How they achieved that, I think (after much consideration), is probably by channeling the lessons of French writer, Antoine de Saint-Exupery, famous for realizing “Perfection is Achieved Not When There Is Nothing More to Add, But When There Is Nothing Left to Take Away”. So they’ve stripped it of the superfluous and only the necessities remain.
That’s called attention to detail, and they have considered so much.
However important the above is, it matters naught without being able to perform the task of being a companion for the photography inclined, but luckily that’s an area it shines in.
The top handle grips that allow you to hold it at your side like a carryall are magnetized subtilely and are easy to grip without tearing through your hands. The padding on your back feels less like a hockey pad and more like it is a blending of a scuba suit and the driver’s seat from a Maserati.
There are just enough compartments to make sense before getting confusing, so there is a felt-lined place for your phone, one for your keys, a front slat for documents or cables; a zippered area for memory cards or batteries; a rain cover for the entire bag; a slot on the back pad to hold money and passports so that it can’t be picked.

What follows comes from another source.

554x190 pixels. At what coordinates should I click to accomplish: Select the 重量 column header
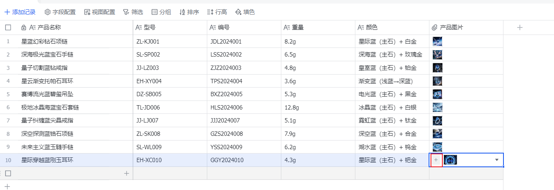coord(297,27)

Inside against your back there’s a spot for your laptop (15in) and iPad. Then there’s the expandable bottle holder area, and optional waist pads for support, and numerous clips that allow you to attach a tripod – there’s just so much.
The camera storage section of the PRVKE 21 is the Camera Cube area which lives as the bottom half of the bag. It is removable, but without it some of the bag’s structural integrity is gone. However, it’s still perfectly usable, and if filled and on your back looks fine, just not as rigid. Regardless, the cube is easily secured inside the main compartment, and is featured into the bag wall that opens to let the user access a camera – that’s to say it’s nicely integrated and doesn’t feel like a separate guest being lost in a host.
It warrants saying that rhis isn’t necessarily meant to be a bag you take when you need to load up on large DSLR lenses and a pro body with grip built in. You can fit a D850 in here nicely with an 85 on it and even have the SIGMA 135 1.8 in there also (as I have right now), but you won’t fit a D5 or a 70-200 2.8 – not unless you chuck it in the top (or squeeze in through the back) – which is also fine.
But this is built for those who have a DSLR and move with 2 lenses or so, or a mirrorless system like a Fuji, Leica, or Sony. I’ve had a Sony A7rIII in here with a 24-70 G Master and 85mm G Master, as well as the Leica TL2 with an assortment of lenses, and it all fit beautifully, with easy access.
As per travel it opens up quickly and easily in airports so you can take out your laptop and remove the entire camera cube for easy inspection, and that’s a major plus. It also stows away under the average airline seat making it suitable for carry-on. In fact, since I’ve had it I’ve not traveled with anything but. The only thing I think may change that is that WANDRD has a new type of bag out and my hopes are high. Hopefully we can get one in for review soon.
So that’s it really. There are camera bags to endure and there are camera bags to enjoy, and this –firmly– is the latter. It’s the kind of thing that you end up realizing you are always gravitating to even in the face of considerable options, and one that you’ll realize is often the daily solution to carrying your gear. Frankly, it’s absolutely brilliant.